We have demonstrated previously that monocyte expression of TF is increased in HIV-1 infection.²⁹  The present study was designed to explore further the role of monocyte activation and TF expression as potential mediators of increased CVD risk. Because 3 monocyte subsets have been delineated, distinguishable by their responsiveness to bacterial and viral products,^20-23  we assessed the proportional representation of these subsets and their relative state of activation in HIV-1 disease. Initial studies were performed on fresh whole-blood samples obtained from 57 HIV-1–infected patients and 23 controls not known to be HIV-1 infected. We divided the HIV-1–infected population into 2 groups, 1 with controlled viremia (plasma HIV-1 RNA < 400 copies/mL, n = 39) and 1 with uncontrolled viremia (plasma HIV-1 RNA > 400 copies/mL, n = 18). The median CD4⁺ T-cell count was 578 cells/μL for the patients with controlled viremia and 398 cells/μL for the uncontrolled group. All patients with controlled viremia and 44% of the uncontrolled viremia patient group were receiving antiretroviral therapy. A more complete description of these groups is provided in Table 1.
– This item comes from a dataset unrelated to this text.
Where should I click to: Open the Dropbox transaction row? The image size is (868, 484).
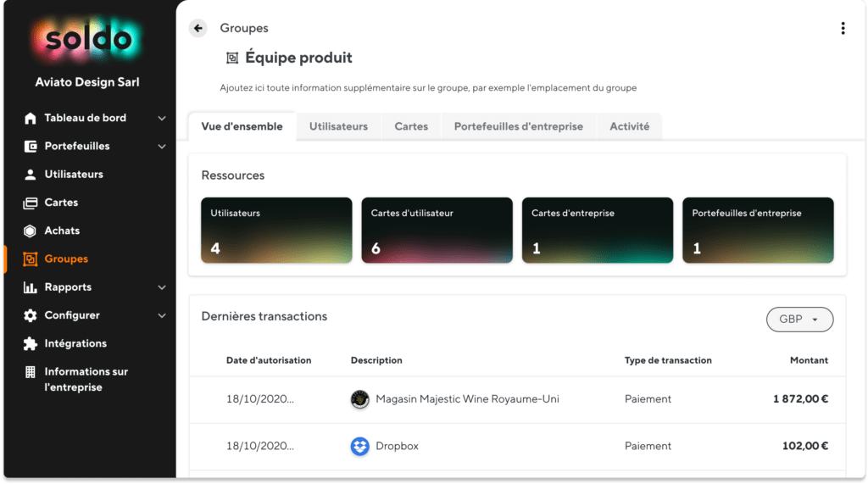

Monocytes and their subsets were identified by flow cytometry based on forward and side scatter characteristics and by expression of CD14 and CD16.²²  All monocyte subsets expressed high levels of HLA-DR. Based on previous reports^20-23  and preliminary experiments that contained a lymphocyte exclusion gate (CD3, CD20, and CD56), the populations were ensured to be monocytes. The gating strategy used to identify classic (CD14⁺⁺CD16⁻), intermediate (CD14⁺⁺CD16⁺), and nonclassic monocytes (CD14⁺CD16⁺⁺) is shown in Figure 1A. Representative dot plots from 1 control and 3 HIV-1–infected patients (Figure 1A) and summary figures (Figure 1B) are shown. The proportions of nonclassic monocytes (CD14⁺CD16⁺⁺) were significantly increased in HIV-1–infected patients with uncontrolled viremia (median = 17.1%, interquartile range [IQR] = 13.0%-27.5%, P < .001), but not in patients with controlled viremia (median = 9.3%, IQR = 6.0%-15.2%, P = .05) compared with these proportions in healthy controls (median = 8.1%, IQR = 5.5%-9.9%). After controlling for age, sex, race, and smoking, the difference between aviremic patients and controls was also not significant (adjusted P = .07).

The proportion of intermediate (CD14⁺⁺CD16⁺) monocytes was increased in the viremic group (median = 38.8%, IQR = 29.6%-59.8%, P < .0001), but not in the controlled viremia group (median = 20.7%, IQR = 15.6%-28.2%) compared with healthy controls (median = 20.2%, IQR = 13.6%-24.1%). When adjusted for age, race, sex, and smoking, both the viremic patients (P = .001) and the controlled viremia group (P = .014) had increased proportions of intermediate monocytes.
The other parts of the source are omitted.